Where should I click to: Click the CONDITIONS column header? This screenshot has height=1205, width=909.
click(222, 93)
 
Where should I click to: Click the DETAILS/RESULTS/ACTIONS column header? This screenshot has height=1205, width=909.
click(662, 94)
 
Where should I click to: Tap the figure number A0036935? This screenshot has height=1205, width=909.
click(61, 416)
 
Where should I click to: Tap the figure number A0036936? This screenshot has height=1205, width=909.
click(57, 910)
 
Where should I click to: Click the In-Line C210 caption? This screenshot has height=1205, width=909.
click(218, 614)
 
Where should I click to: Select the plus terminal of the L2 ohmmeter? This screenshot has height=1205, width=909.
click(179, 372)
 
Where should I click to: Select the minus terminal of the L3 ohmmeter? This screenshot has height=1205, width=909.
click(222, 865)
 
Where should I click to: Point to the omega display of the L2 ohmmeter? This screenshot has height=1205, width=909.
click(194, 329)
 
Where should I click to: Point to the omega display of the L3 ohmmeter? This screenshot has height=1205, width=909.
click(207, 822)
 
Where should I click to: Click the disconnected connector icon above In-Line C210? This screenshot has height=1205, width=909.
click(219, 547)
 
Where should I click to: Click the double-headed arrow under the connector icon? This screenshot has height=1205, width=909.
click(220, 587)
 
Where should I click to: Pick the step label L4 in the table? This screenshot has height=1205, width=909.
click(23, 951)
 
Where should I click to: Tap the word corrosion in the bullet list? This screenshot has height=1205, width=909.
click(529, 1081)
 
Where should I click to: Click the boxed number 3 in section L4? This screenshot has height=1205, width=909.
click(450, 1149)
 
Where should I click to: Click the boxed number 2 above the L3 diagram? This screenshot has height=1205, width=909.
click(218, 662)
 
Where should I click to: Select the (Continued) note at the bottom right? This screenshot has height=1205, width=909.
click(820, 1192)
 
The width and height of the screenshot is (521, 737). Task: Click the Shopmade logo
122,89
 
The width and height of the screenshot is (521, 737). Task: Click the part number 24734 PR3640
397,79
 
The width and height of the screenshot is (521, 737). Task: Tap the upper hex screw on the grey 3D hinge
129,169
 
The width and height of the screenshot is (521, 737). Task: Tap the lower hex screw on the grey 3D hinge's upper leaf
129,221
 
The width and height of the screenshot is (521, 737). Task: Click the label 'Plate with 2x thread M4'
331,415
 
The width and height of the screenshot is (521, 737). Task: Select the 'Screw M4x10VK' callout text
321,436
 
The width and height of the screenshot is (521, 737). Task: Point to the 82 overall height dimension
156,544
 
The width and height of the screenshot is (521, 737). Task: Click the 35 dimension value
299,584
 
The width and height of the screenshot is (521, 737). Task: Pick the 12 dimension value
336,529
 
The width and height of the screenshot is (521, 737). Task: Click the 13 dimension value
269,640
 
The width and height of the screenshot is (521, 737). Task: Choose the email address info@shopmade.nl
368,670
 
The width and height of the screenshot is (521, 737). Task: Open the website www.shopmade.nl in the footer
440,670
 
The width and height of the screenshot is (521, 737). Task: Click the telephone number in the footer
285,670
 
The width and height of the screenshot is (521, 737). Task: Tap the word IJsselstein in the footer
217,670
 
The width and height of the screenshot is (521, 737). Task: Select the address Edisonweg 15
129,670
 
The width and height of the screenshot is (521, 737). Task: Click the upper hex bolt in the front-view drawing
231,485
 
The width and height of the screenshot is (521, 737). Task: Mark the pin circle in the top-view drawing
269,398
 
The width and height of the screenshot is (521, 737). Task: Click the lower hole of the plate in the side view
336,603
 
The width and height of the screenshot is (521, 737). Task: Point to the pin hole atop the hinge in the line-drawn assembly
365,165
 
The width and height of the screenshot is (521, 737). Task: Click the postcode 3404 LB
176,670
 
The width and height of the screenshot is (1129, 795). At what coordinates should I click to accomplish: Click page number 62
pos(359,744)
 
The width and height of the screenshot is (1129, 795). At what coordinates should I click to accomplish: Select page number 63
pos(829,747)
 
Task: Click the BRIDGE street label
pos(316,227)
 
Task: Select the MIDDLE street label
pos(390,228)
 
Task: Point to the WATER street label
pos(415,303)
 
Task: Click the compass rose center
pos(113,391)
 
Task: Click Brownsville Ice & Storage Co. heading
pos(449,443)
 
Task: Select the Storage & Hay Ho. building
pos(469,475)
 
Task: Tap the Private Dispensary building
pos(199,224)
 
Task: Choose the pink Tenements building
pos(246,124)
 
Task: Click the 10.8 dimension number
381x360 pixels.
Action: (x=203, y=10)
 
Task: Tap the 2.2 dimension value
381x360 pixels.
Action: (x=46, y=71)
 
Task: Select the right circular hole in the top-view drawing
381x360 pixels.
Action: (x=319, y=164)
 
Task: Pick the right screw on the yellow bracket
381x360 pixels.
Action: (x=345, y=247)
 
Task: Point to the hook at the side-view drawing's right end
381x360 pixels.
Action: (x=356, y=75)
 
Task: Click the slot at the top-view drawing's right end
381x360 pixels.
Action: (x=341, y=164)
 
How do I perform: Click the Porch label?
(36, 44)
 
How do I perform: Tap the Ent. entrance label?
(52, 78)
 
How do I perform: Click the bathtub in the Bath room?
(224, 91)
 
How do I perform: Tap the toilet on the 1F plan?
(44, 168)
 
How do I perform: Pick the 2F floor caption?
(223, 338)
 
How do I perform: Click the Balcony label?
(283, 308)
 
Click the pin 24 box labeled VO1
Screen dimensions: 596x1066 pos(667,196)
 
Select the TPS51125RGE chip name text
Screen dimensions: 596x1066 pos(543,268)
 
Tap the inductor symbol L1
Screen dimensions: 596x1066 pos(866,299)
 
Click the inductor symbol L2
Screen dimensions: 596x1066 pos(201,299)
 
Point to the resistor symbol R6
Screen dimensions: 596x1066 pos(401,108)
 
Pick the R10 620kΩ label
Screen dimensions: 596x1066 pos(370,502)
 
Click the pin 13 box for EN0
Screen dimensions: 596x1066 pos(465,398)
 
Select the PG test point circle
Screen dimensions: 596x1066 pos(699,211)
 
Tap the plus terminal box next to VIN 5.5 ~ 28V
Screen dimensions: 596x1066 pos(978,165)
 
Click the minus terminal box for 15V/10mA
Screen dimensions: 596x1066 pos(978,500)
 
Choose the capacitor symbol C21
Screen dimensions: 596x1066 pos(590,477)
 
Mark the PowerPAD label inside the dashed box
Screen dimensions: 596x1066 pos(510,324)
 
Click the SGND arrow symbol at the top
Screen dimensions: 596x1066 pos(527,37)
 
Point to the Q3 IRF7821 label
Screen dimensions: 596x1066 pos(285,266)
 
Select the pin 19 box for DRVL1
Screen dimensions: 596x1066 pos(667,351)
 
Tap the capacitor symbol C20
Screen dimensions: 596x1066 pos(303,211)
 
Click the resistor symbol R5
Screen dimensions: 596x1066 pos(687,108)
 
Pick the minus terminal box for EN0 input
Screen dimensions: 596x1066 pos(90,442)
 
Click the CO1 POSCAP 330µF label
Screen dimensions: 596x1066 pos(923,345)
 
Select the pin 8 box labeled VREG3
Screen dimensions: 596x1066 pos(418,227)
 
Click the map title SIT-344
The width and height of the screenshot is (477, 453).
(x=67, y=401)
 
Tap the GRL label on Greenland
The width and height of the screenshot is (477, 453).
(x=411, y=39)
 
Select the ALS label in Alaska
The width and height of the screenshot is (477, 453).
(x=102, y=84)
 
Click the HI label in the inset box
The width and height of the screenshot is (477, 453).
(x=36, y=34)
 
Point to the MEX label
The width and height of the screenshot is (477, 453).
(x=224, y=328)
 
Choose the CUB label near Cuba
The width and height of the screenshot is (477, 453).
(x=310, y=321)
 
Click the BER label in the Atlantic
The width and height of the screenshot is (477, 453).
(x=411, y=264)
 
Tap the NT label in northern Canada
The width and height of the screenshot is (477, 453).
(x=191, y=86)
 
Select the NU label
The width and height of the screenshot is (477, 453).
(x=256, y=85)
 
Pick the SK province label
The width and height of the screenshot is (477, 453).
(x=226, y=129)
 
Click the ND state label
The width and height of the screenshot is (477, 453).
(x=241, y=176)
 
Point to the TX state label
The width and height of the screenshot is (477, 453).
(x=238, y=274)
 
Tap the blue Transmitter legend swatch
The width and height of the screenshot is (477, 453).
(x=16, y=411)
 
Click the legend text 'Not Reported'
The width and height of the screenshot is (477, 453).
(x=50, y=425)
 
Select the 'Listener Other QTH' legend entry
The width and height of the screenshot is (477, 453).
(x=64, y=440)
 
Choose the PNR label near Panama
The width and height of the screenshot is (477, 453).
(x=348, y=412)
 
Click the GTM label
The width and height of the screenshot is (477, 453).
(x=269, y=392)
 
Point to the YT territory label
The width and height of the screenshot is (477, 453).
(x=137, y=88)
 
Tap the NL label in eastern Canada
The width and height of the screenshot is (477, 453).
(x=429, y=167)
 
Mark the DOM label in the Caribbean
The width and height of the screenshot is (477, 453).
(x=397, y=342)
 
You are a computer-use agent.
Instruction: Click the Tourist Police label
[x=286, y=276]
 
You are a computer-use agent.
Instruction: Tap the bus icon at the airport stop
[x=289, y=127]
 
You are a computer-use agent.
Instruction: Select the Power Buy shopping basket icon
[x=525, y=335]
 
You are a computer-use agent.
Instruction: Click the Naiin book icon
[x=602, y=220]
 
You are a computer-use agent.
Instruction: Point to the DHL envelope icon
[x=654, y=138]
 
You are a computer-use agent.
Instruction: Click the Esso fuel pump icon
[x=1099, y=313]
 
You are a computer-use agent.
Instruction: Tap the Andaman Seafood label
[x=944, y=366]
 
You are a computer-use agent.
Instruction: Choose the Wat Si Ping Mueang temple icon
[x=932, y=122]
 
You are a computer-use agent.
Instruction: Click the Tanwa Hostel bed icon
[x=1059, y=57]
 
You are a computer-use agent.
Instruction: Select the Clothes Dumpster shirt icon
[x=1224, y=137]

-- PROMPT --
Reproduce the records word for word, beginning with the very first line and continuing through the line that contains "click(222, 865)".

-- ANSWER TO THE PROBLEM --
Where should I click to: Click the CONDITIONS column header? This screenshot has height=1205, width=909.
click(222, 93)
 
Where should I click to: Click the DETAILS/RESULTS/ACTIONS column header? This screenshot has height=1205, width=909.
click(662, 94)
 
Where should I click to: Tap the figure number A0036935? This screenshot has height=1205, width=909.
click(61, 416)
 
Where should I click to: Tap the figure number A0036936? This screenshot has height=1205, width=909.
click(57, 910)
 
Where should I click to: Click the In-Line C210 caption? This screenshot has height=1205, width=909.
click(218, 614)
 
Where should I click to: Select the plus terminal of the L2 ohmmeter? This screenshot has height=1205, width=909.
click(179, 372)
 
Where should I click to: Select the minus terminal of the L3 ohmmeter? This screenshot has height=1205, width=909.
click(222, 865)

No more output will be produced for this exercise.